Poison is an interwoven tryptic of three separate narratives. One story is a documentary shot in lurid Douglas Sirk colors about a young, constantly bullied boy who “murders his father and then flies away.” Another details unspoken homosexual desire between two 1940s prisoners that grows increasingly violent the longer it’s ignored. The third, most oddly lighthearted story, is a parody of 1950s B-pictures where a scientist accidentally consumes his own “sex drive serum” and becomes a monstrous, lethal leper. These stories might feel entirely disharmonious at first glance, even ranging from black & white to dull color to full Douglas Sirk indulgences in visual richness. However, they are each tied together by an expression of queer anxiety. Childhood bullying, living closeted, unexpressed desire, and the menace of HIV/AIDS inform so much of the film’s unspoken conflict that its context as a work of pure queer anxiety cannot be ignored. It’s felt as soon as the opening quote exclaims, “The whole world is dying of panicky fright” and never lets up as its three stories concurrently barrel towards their unavoidably sour ends. What’s most bizarre is the way Haynes can play this anxiety for varied effect. Sometimes hilarious, sometimes shockingly brutal, and often trafficking in the delicate, distilled imagery of a Guy Maddin picture, Poison’s intent & effect is a scattered, but consistently fascinating mess of anxious expressions of queerness.

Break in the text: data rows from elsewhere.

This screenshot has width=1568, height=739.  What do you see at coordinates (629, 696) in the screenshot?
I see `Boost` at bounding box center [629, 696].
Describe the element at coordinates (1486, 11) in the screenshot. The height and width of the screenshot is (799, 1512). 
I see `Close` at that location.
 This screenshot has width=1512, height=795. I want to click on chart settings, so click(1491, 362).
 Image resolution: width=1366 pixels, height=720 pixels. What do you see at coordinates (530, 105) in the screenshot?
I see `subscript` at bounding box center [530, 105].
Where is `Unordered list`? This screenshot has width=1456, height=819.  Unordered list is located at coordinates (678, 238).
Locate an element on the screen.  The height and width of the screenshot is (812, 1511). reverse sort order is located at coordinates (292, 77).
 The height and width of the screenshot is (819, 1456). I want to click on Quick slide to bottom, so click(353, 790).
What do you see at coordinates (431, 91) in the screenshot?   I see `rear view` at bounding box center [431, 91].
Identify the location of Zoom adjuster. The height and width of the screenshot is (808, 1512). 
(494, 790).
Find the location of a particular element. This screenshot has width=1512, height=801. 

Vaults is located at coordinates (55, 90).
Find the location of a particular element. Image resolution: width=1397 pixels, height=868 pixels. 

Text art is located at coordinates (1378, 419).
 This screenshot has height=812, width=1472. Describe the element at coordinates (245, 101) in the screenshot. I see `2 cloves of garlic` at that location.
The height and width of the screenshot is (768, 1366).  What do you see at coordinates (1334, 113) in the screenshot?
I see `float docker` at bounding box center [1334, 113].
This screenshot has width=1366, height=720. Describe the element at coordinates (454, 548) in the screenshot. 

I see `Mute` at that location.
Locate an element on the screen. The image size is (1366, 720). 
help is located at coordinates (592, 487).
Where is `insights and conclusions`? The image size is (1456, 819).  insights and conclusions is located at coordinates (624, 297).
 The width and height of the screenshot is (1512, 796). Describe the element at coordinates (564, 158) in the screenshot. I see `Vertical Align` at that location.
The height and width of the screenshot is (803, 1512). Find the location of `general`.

As with a lot of first time features, this is a film that wears its influences proudly on its sleeve. It’s jarring how widely ranging Haynes allows those influences to be, though, touching on everything from John Waters & Roger Corman to Jean Genet & James Bidgood. I’m not sure you can detect the eventual greatness Haynes would eventually synthesize these influences into in titles like Velvet Goldmine, but it’s so much fun watching him clash them against each other in this fractured anthology piece. Poison is recognizably the work of a young, enthusiastic, queer man aching to unleash his weirdo sensibilities on the movie world at large. I find it both improbable & delightful that he’s been rewarded for it, even if his work has been despairingly infrequent as of late. As a film, it’s difficult to deny that Poison is rough around the edges, perhaps even by design, but as a cultural object it has a kind of punk art world shakeup quality that’s easy to find infectious. At times I wished during its runtime that I could have watched any one of its vignettes play out on its own instead of the three fighting each other for air, but they worked well together as a kind of anxious artist’s statement and initiative war cry for a rewarding career that’s only gotten more delightfully improbable as the decades have rolled on.